Adão Negro – O Brega Inerente ao Gênero de Super-heróis | Crítica

Desde que, em 2013, a Warner começou a investir em um universo cinematográfico para a DC, tal qual a Marvel já vinha fazendo desde 2008, os filmes que derivam dessa franquia demonstram possuir muito mais autoria e originalidade que sua concorrência. Mesmo tendo passado por altos e baixos, o Universo Estendido da DC se provou digno de ter obras realmente instigantes, que conseguem, mesmo que se conectem à outros projetos, serem independentes e que se bastam em si próprios. Talvez, o que tornou esse universo tão problemático em seu começo foi um péssimo planejamento, na qual gerou uma teia de complicações nas produções. Sejam pelos polêmicos filmes de Zack Snyder, que sempre dividiam a opinião do público e critica, seja por conta da versão da Liga da Justiça para o cinema, que prometia ser um dos maiores filmes de super-heróis de todos os tempos e que faria jus a equipe mais famosa e poderosa dos quadrinhos mas acabou sendo um desastre em bilheteria e recepção, ou até mesmo por diversos problemas de produção que afastaram atores e diretores dos projetos e coincidiu numa ruptura gigantesca na consistência geral desse universo.

Nascido do fruto desses problemas, tivemos Coringa e The Batman, dois longas que a princípio fariam parte do DCEU (DC Extended Universe) porém, acabaram se transformando em produtos completamente isolados. Bem como, mesmo os projetos que davam sequência a essa franquia, como Aquaman, Mulher-Maravilha 1984, Aves de Rapina, Shazam, O Esquadrão Suicida; também seguiram numa abordagem mais independente e com leves e/ou até tímidas conexões, como nos casos das aparições do Superman e Coringa nessas obras, por exemplo. Não que essa desconexão fosse um problema para esses filmes isoladamente, a maioria dessas produções foram extremamente satisfatórias, consistentes, memoráveis e marcantes, todas com bastante autoria e identidade própria. Contudo, enquanto os filmes cresciam em qualidade, o conceito de universo parecia cada vez mais distante e perdendo forças, sem nenhum plano de um filme de nível Os Vingadores para tal, ou seja, nada de Liga da Justiça 2, além é claro, nada de Superman e Batman, dois dos maiores heróis da DC, que estavam extremamente fracos em marcar presença. James Gunn, entretanto, começa a mudar as peças do tabuleiro, quando em sua série para o HBO Max: O Pacificador, passa a conectar cada vez mais todos os produtos desse universo que pareciam progressivamente mais distantes. Mas é com Adão Negro, que a hierarquia começa a mudar de vez, com perdão do trocadilho.
..............................
Instruções da tarefa: Segundo a crítica de Adão Negro, em qual série James Gunn passa a conectar os produtos do universo da DC? Os dados que vêm depois deste trecho não são necessários.

Dados fornecidos:
..............................
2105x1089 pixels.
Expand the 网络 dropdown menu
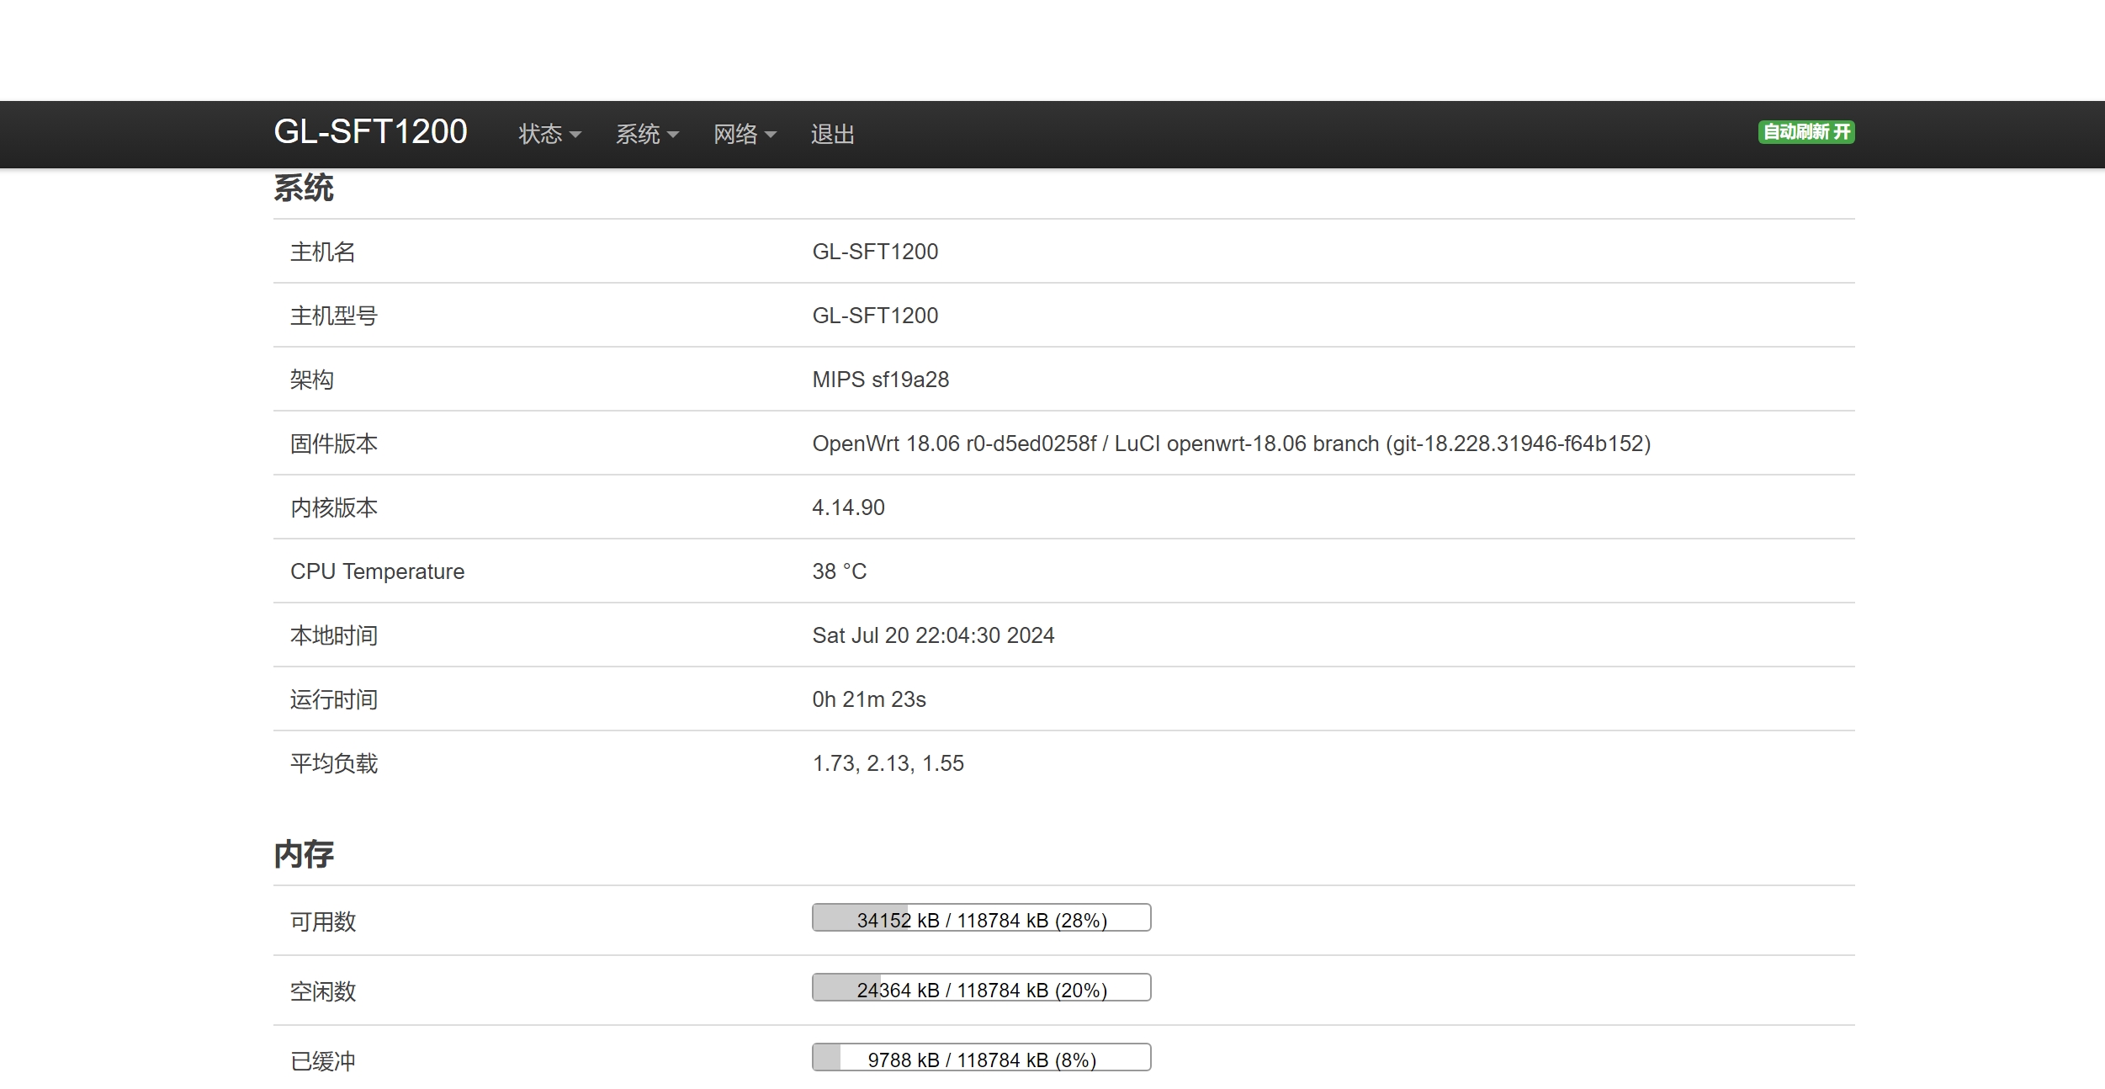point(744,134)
..............................
Resposta completa: Na série O Pacificador, do HBO Max.